• _About this exercise_
Your reply should consist solely of the lines from the start of the material below through the line containing "Click the stock", reproduced exactly.

• _Exercise input_
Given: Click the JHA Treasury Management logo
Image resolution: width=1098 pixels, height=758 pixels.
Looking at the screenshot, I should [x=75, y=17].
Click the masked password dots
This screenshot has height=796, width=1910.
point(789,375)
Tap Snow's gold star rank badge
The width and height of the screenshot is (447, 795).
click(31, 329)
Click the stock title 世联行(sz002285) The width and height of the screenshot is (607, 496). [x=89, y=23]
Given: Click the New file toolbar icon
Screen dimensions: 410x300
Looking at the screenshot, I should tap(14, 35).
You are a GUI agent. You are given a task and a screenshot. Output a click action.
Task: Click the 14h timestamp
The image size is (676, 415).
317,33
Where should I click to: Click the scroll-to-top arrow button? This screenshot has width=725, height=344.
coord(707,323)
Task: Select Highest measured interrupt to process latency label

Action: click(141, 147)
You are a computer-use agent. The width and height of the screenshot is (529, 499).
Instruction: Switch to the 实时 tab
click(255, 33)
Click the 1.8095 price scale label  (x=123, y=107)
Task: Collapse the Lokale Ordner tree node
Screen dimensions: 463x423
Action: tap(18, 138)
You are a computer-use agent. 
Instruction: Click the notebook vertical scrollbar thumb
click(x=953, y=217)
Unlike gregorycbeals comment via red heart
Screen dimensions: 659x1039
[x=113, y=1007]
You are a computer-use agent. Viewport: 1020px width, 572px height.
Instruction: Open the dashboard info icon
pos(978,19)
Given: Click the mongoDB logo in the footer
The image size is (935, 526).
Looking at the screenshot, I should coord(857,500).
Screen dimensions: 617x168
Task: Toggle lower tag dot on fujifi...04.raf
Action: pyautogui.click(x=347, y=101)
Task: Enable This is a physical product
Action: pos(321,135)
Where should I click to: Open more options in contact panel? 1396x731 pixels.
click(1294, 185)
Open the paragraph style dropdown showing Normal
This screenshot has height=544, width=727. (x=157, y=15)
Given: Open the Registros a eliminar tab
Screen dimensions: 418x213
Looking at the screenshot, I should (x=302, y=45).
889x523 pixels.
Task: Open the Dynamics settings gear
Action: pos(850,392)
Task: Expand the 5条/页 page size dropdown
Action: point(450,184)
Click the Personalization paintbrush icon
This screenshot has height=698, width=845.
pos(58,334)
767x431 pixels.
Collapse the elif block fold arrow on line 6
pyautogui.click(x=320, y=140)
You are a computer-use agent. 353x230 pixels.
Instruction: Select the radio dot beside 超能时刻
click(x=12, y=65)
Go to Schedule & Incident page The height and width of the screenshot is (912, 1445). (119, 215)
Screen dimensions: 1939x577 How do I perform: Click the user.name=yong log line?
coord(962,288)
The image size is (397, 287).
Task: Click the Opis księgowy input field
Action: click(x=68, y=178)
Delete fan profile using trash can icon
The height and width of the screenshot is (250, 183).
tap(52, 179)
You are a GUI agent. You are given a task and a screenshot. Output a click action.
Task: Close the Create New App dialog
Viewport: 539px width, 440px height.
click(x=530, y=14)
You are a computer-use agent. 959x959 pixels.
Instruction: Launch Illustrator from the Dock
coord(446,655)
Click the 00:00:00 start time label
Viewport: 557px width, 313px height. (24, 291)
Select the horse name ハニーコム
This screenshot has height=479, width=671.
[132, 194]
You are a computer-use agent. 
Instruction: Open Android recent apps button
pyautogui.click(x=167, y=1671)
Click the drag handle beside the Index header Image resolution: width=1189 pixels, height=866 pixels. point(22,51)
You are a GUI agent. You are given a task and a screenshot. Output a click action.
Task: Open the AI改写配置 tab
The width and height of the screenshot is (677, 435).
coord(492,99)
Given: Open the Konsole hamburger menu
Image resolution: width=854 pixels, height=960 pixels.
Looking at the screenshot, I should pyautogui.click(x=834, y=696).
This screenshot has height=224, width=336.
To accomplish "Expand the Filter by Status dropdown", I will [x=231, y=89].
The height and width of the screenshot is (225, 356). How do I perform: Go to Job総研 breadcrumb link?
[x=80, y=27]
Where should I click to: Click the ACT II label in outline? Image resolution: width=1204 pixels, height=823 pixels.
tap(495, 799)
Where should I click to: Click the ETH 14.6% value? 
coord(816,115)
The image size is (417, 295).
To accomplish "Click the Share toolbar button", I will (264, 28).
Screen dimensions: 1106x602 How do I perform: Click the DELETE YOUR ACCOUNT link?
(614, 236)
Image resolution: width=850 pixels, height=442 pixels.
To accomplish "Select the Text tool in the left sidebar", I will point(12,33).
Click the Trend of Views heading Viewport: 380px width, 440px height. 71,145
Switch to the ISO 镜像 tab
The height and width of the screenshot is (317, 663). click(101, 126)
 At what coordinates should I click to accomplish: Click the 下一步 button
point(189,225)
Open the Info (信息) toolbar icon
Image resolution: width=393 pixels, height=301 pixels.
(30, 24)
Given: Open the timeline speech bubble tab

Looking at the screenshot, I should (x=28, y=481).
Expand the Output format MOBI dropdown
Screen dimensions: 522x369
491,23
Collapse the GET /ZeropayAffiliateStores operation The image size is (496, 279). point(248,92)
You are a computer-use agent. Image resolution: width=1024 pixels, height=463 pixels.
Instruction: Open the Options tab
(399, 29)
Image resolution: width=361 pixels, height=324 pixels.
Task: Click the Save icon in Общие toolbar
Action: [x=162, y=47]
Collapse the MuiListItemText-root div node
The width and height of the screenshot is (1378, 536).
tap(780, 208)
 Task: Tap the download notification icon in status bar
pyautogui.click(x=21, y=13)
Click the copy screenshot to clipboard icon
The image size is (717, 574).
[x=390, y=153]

• _Result of the exercise_
Given: Click the JHA Treasury Management logo
Image resolution: width=1098 pixels, height=758 pixels.
Looking at the screenshot, I should [x=75, y=17].
Click the masked password dots
This screenshot has height=796, width=1910.
point(789,375)
Tap Snow's gold star rank badge
The width and height of the screenshot is (447, 795).
click(31, 329)
Click the stock title 世联行(sz002285) The width and height of the screenshot is (607, 496). [x=89, y=23]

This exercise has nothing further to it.